28 février 2025

« Doux et humble de cœur »


 Le Pape a fait du « cœur » le sujet de sa dernière encyclique. Les plus anciens d’entre nous se souviennent, peut-être, avoir vu, cloué sur les portes d’entrée de nos maisons ancestrales, une image du Christ montrant son cœur transpercé et rayonnant de l’amour infini de Dieu. Souvenir visuel de quelque mission paroissiale qui avait laissé des traces. L’écriture de « Laudato Si » et « Fratelli Tutti » avait dessiné et renforcé le portrait d’un Pape que certains qualifient de « politique », l’accusant même d’ingérence sur des sujets qui ne seraient pas de son ressort comme le sort des migrants. Conscient du danger de se voir enfermer dans un portrait de dirigeant d’ONG, François nous offre avec « Dilexit nos » une magistrale leçon de mystique en parcourant des siècles de dévotion au Sacré Cœur. Fidèle à son attachement aux piétés populaires, il met en garde celles et ceux qui sous prétexte de rationalité intelligente rejetteraient dans les limbes de la sensiblerie cette expression de la Foi et de la prière (160). 

Prenant le relais de Fratelli Tuttti qui s’ouvrait sur une analyse lucide et sans concession de notre monde « liquide »(9), il déploie toutes les exigences de cette spiritualité dans l’agir des chrétiens. A signaler également dans le deuxième chapitre de Fratelli Tutti un commentaire détaillé et éclairant de la parabole du Fils prodigue.

Reprenant à son compte les vieilles expressions de « consolation », de « componction » et de « réparation » François nous invite à devenir par la prière et par l’action des réparateurs de notre monde (181). En effet, ce n’est pas parce que nous aurons rebâti Gaza ou l’Ukraine que nous pourrons instaurer une paix durable.
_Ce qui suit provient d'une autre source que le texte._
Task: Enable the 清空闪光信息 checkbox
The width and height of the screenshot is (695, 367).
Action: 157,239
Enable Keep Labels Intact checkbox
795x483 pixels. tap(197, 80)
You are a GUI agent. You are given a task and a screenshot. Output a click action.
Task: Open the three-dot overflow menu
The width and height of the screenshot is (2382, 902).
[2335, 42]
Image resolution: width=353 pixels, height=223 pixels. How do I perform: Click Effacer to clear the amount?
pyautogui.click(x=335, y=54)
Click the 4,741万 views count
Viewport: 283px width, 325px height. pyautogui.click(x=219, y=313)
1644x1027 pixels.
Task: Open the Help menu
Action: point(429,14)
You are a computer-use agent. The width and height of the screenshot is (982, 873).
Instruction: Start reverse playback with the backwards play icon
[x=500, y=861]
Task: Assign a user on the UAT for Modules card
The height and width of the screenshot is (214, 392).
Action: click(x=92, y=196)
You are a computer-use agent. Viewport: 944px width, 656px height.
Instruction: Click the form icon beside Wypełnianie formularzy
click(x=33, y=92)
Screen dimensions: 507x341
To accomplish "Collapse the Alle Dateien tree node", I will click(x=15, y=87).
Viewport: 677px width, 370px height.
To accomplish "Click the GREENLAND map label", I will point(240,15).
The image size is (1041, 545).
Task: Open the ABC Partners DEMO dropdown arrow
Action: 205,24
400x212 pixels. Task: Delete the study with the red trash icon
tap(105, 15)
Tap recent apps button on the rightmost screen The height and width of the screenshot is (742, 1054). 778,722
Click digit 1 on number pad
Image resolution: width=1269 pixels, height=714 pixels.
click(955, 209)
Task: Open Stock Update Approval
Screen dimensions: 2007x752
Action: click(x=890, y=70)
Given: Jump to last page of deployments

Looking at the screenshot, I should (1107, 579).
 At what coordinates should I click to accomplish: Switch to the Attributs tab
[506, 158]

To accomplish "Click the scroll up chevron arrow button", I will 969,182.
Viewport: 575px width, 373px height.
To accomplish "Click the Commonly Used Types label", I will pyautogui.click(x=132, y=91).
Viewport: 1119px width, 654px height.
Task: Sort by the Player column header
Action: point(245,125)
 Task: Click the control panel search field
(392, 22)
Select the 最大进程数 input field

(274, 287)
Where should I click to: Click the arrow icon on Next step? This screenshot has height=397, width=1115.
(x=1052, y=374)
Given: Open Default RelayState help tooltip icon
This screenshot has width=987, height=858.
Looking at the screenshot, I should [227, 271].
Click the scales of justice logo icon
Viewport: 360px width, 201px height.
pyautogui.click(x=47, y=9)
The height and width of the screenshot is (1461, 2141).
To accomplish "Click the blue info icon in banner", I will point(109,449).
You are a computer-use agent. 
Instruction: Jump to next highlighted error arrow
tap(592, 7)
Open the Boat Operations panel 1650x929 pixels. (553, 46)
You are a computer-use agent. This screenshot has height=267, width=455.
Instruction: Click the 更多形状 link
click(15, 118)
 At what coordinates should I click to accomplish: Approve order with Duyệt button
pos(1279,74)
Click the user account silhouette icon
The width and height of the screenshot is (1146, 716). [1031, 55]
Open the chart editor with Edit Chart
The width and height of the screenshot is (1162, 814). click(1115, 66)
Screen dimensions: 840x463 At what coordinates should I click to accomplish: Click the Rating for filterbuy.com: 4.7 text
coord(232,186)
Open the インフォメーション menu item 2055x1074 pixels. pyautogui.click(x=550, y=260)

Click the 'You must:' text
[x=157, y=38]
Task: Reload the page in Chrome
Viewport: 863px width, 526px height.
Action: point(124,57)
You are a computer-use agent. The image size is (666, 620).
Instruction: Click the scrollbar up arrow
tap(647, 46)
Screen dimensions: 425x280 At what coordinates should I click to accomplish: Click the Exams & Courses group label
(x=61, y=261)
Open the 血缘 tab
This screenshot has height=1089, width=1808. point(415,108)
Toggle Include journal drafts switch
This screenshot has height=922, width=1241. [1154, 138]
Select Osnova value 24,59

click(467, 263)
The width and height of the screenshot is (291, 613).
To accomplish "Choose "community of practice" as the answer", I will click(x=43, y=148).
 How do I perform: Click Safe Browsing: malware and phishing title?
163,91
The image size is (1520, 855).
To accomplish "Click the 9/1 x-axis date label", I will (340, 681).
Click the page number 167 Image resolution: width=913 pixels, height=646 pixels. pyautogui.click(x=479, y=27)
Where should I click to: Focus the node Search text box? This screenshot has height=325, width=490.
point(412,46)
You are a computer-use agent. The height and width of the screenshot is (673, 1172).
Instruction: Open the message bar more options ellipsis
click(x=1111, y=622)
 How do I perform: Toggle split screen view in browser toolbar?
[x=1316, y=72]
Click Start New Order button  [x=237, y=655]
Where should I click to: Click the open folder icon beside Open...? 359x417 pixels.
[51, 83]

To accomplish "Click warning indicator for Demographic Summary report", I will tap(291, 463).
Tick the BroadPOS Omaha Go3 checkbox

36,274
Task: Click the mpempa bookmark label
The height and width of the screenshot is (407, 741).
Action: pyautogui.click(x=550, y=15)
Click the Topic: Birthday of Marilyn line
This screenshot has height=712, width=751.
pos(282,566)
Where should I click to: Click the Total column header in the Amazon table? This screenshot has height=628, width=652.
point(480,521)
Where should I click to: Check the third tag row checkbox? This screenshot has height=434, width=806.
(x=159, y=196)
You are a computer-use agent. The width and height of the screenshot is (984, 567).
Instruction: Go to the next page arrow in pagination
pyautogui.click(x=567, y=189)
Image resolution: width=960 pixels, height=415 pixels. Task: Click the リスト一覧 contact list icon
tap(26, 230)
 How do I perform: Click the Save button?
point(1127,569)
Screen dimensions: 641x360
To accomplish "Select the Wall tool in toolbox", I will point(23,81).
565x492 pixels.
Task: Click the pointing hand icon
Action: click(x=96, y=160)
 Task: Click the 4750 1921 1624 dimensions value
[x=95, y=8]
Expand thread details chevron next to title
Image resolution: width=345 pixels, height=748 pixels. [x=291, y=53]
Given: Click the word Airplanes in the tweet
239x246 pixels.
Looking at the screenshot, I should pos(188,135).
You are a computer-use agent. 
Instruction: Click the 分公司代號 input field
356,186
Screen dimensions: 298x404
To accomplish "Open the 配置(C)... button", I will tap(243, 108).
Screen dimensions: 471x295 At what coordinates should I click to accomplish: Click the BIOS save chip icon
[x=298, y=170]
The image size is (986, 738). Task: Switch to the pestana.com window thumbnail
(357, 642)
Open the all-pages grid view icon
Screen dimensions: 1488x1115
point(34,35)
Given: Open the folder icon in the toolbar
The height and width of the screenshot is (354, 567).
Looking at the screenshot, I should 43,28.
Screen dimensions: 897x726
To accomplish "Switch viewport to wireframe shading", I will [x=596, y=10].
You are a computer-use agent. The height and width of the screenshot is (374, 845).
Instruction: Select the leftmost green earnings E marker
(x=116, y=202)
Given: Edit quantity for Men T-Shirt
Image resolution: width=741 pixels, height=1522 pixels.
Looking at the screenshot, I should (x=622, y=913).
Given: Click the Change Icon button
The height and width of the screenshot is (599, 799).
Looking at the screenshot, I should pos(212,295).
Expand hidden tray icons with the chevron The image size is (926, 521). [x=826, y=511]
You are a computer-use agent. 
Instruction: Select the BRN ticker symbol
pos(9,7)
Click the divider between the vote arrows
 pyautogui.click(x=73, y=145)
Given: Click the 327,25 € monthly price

Il faudra aussi et surtout réparer les cœurs et ceci dépasse le domaine de notre justice humaine. Seul « notre cœur uni à celui du Christ est capable de ce miracle social »(28). 

Conseil avant lecture : Ce n’est pas parce que le Pape en bon hispanique use volontiers du tutoiement et qu’il fait allusion aux dévotions de sa grand-mère que la lecture de son texte en est facilitée. Il reste un jésuite aux vastes références culturelles et spirituelles.  

La numérotation des citations est celle de l’édition commune Bayard, Cerf et Mame.

01 février 2025

Présentation

  Dimanche nous fêterons la présentation de Jésus au Temple. Il y a quelques jours, en la fête de l’Epiphanie des exclus (les bergers), et des étrangers (les mages) avaient découvert  l’enfant- messie à la barbe des puissants (le roi Hérode et ses conseillers) : 1ère présentation. Le déplacement  au Temple répondait à un précepte de la Loi demandant que tout premier né ouvrant le sein maternel fût consacré à Dieu et renvoyé à son origine par son « sacrifice » (qui rend sacré). Cette même Loi permettait de remplacer l’être humain par un animal et atténuait ainsi la barbarie des coutumes antiques. Ce passage par le temple redonnait aussi à la mère la possibilité de réintégrer la vie commune, en retrouvant la pureté rituelle qu’elle avait perdue en s’associant à l’acte créateur de la vie.

 
Par delà le souvenir de la plaie des 1ers nés de l’Egypte durant l’exode, cette présentation rituelle trouve peut-être sa source dans le réflexe commun qui veut que toute offrande appelle un rendu. Qui ne se sent pas obligé, dans un geste de partage, d’apporter quelque chose lorsqu’il répond à une invitation ? Geste écologique avant l’heure puisque l’échange évite l’épuisement trop rapide des ressources.


En remplaçant le sacrifice humain par celui de l’animal et en le proportionnant aux revenus de la famille, la Torah faisait faire un bond dans le registre d’une plus grande humanité. L’histoire d’Isaac remplacé par le bélier et celle de Samuel offert au service du prêtre Eli sont de cet ordre là. Plus tard encore dans l’histoire, quand le peuple de Dieu en captivité fut privé de temple, le signe de l’eau remplaça celui du sang et le sacrifice des lèvres (la prière) celui de l’animal. Jésus reprit à son compte la requête qu’Osée met dans la bouche de Dieu : « C’est l’amour que je veux et non les sacrifices ».


Enfin et surtout, il nous offrira une dernière « présentation », celle de sa mort sur la croix offerte au Père et à l’humanité. Présentation de la vie d’un Fils premier né, consumée dans un amour infini et consommée dans l’Eucharistie partagée.
Ainsi de présentation en présentation le Père nous offre le Fils. A nous de rendre au moins notre reconnaissance, notre action de grâce comme Siméon qui chante la lumière « venue d’en haut » d’où notre chandeleur!